Then one day I met a zen (seon) meditation master who touched and changed all that. He stopped me in my tracks and called me to attention. He mentioned that the way I was practicing might lead to heaven, but that is not the Buddha's way. The Buddha also taught this, yes, but it was not his path. Rather his path was the touchdown. He asked me to look.
Earth Witness Buddha Image | San Francisco International Airport Wonderlane
To look at the statuary image of the Buddha. He pointed out the posture. One hand in meditation posture, but the other with hand reaching out, touching the ground. And he told me that I needed to do this to. To touch the ground.
He said that in order to awaken in this world, one must first become truly human. And to become truly human, we need to know not only the sky (heaven), but the earth. To stop, to touch ground, to know our origin, our root.
He asked me to go stand on a little landing on the mountainside, and just stand, feeling into the earth. Feeling and knowing the earth, and my connectedness with all forms of life on this earth. Feeling into and sensing into them all, and knowing my co-being with them. Even all the humans.
In the clear air of the mountainside, I could look down and out and see far in the distance like the city in the Wizard of Oz, the peaks of a city under shimmering haze. Even them, I had come from. This part was hardest.
I felt I could not blame nature, but humanity, endowed with morality, conscience and higher mind seemed culpable. It took a long time of working with developing kind and compassionate understanding to begin to really enter or reenter the human world. At his advice, I looked at the Buddha image daily. Awake, with one hand in meditation posture, and one hand touching the earth.
It is called the Bhumasparsa (Pali: Bhumapassa) image which means Touching Earth, or the Earth Witness -- the most popular of the statuary and painted forms of the Buddha -- more popular than with both hands in meditation. But one could ask, is it the Buddha's witness of the Earth or the Earth's witness of the Buddha?

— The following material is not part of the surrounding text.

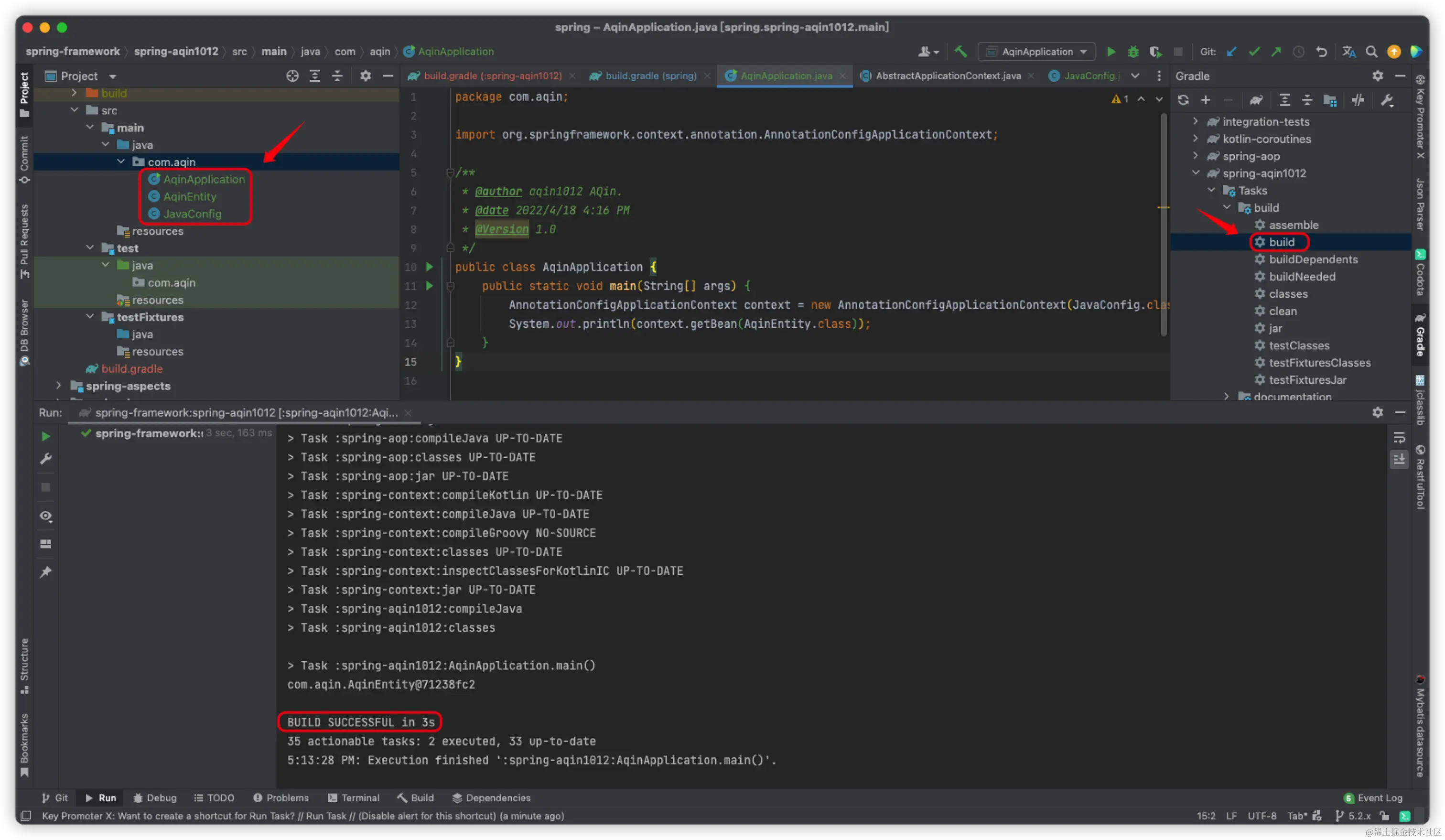This screenshot has width=1445, height=840.
Task: Click the green Run button in top toolbar
Action: tap(1111, 52)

According to the old Buddhist legends told in Thailand, it is the Earth's witness of the Buddha's awakening, the goddess of the earth, the great goddess of land and waters, who emerges in witness to the bodhisattva's right to awakening, washing away the armies of Mara -- Death himself -- with her waters. The story says that if you are replete in generosity (together with the other paramis), and if you awaken, the Earth Mother herself will rise to support you. And as you have watered her soils through your benevolence, she will wash away all destruction wrought by the power of the kilesas -- the defilements in the human heart. It is a powerful story.
Phra Mae Thorani - Thai Mother Earth Goddess
Women in Buddhism Tour - Thailand
A story not of dominion of the earth, or of coming to safety and security through conquering her. But a story of a man's coming to ultimate safety, security and peace through conquering himself. Whence, earth to him becomes a benevolent protector. She is powerful beneficent protectoress.

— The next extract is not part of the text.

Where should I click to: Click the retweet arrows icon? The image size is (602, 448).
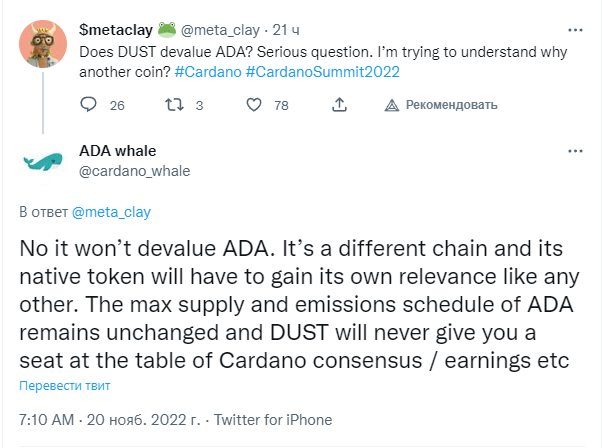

But in this story, she truly has no supernatural power other than the power of our own kamma, the power of our own moral actions, our moral choices, and their accumulated virtue. She does not need to be propitiated. But rather, we ourselves have the power and the call to clean up our own acts.

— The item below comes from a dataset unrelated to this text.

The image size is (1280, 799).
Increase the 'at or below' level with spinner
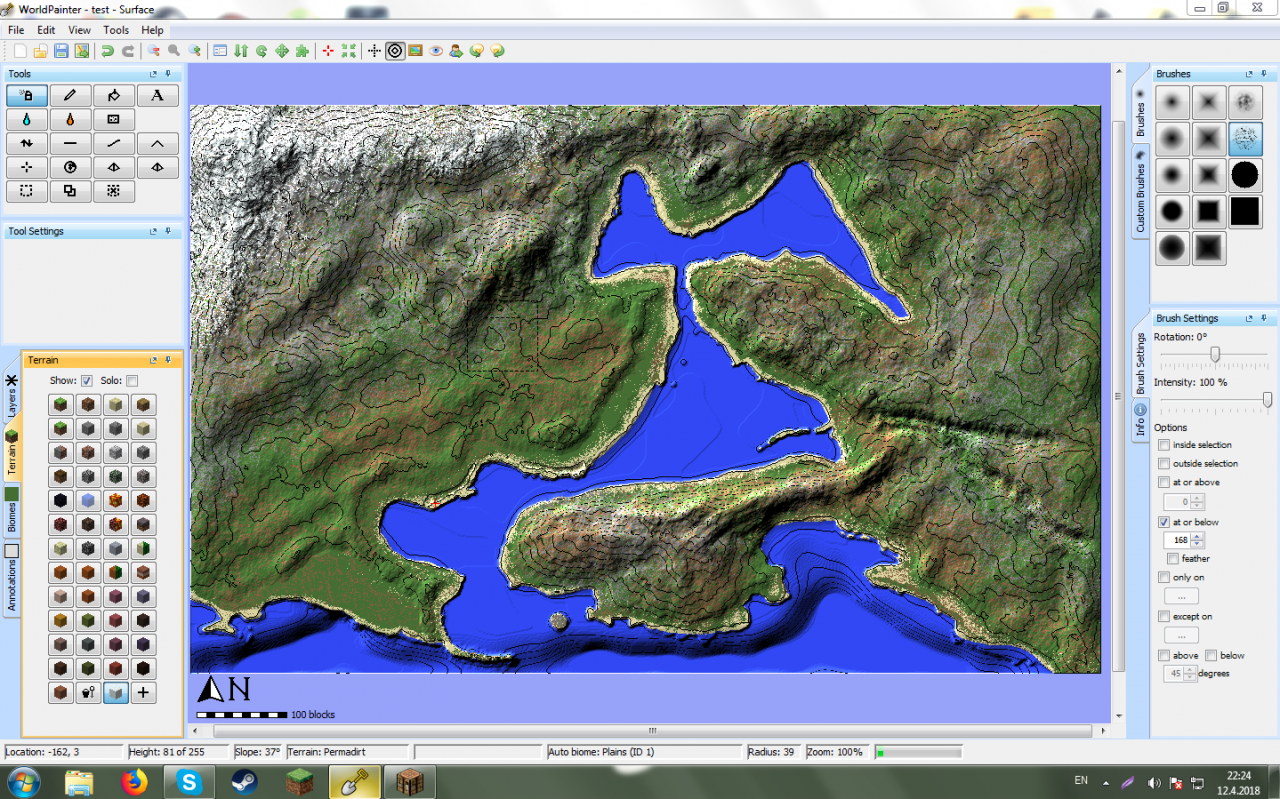(x=1197, y=536)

We need to turn and look at what we have done, what we have made. We need to develop the open-heartedness, and great-heartedness -- like the great expanses of the sky, the vastness of the ocean, the great breadth of the earth -- to be able to see the suffering of our world for what it is, truly. The external world and the internal world. The elemental nature of the body. The momentary energetic nature of all phenomena. To see and know all of this as it is. Knowing the senses, and the sense bases.
Work with mindfulness of the body and the elements can be very helpful for this work of Touching In, Touching Down and waking up.
The breath that flows through this body, through you and I, is the breath of the world. The breath of the oceans, and of the trees. The light in my eyes, and your eyes, is the light of the sun and moon and all the stars, the light deep within the earth, the light within each cell -- each dancing particle -- the life. The bones of this body like rocks, rocking outcroppings on the hillside visible where flesh of green and earth has worn away.
They are all the same elements.
Our lives are all a part of this, and all a part of each other. Touching ground, touching the earth, in the space of loving kindness, we can have the heart to bear and to be with it all. And witnessing all intimately, awareness grows and awakening can happen.
It has been said masculine and feminine elements are fused in these stories, each becoming complete in themselves. No longer at war with, and no longer needing to dominate one another. But in harmony, full, complete and replete in themselves.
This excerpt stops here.